We all lose a certain amount of hair each day - anywhere from 50 to 100 to 125 hairs. True hair loss occurs when these hairs we lose don't grow back, or when the amount of hair we lose each day exceeds this normal range.

Hair loss can occur as a result of medications, such as chemotherapy treatments or blood thinners, which can damage the telogen hairs, or stop the natural cell division that then produces weakened hair that is susceptible to breaking. High doses of vitamin A can also lead to hair loss as well. The most common type of hair loss, however, is where more and more hair follicles enter what is called the resting phase (telogen phase) in the hair growth cycle.

Overall, hair grows continuously from the scalp, but it moves away from the scalp in 3 phases. Hair is not all uniformly in one phase. Different parts of the scalp will be in different phases, so at any one time you should have hair follicles in all 3 stages.
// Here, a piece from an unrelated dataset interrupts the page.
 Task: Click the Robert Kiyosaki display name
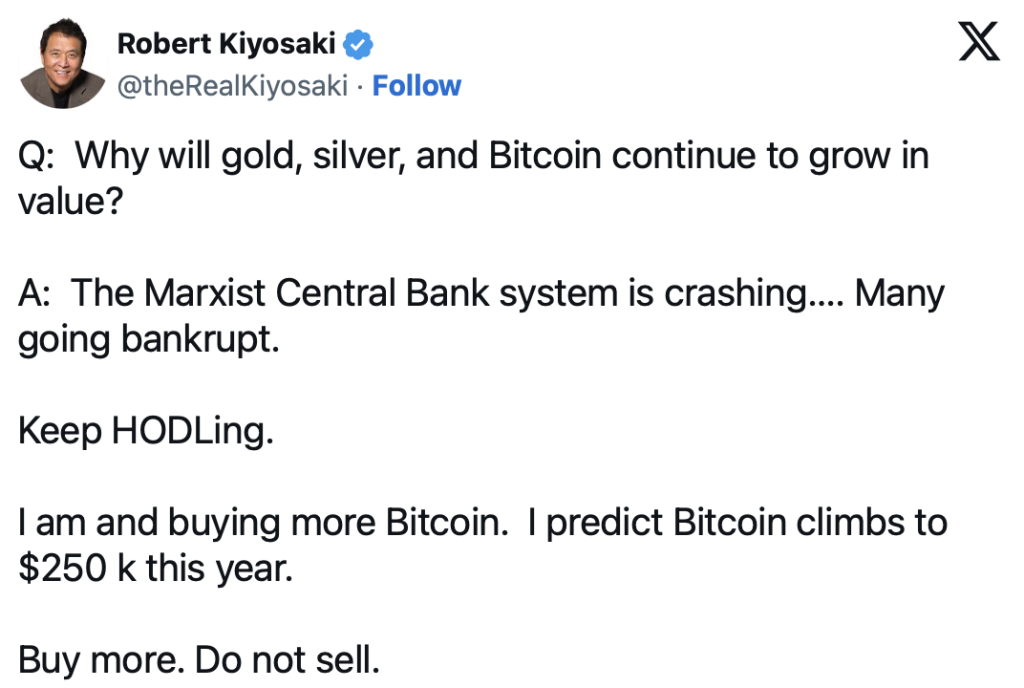tap(226, 44)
Generally, most (90%) of the hair will be in the anagen phase, 10 to 14% of the hair will be in the telogen phase, and only 1 to 2% of hair in the catogen phase.

The first phase is the Anagen phase, which is the growth phase. This can last anywhere between 2 and 8 years. A shorter anagen phase will limit how long your hair can grow. Hair cells at the root divide rapidly, which lengthen the hair shaft.

In the next phase, the catagen phase, the outer root of the hair follicle shrinks and attaches to the root of the hair. Hair growth stops here. This phase lasts 1 to 2 weeks.

The telogen phase is the resting phase. This lasts from 5 to 6 weeks in normal hair. Hair doesn't grow in this phase, but it stays firmly rooted in the scalp as long as the follicle stays in a resting phase below it. New growth begins at the end of the resting phase, and this is when natural hair shedding will happen, as the new growth pushes the old hair out.

In male pattern baldness, more hairs enter the telogen phase. This effects of this are an increase in hair shedding. Hair gradually becomes thinner and shorter, and in the end, the hair follicles shut down.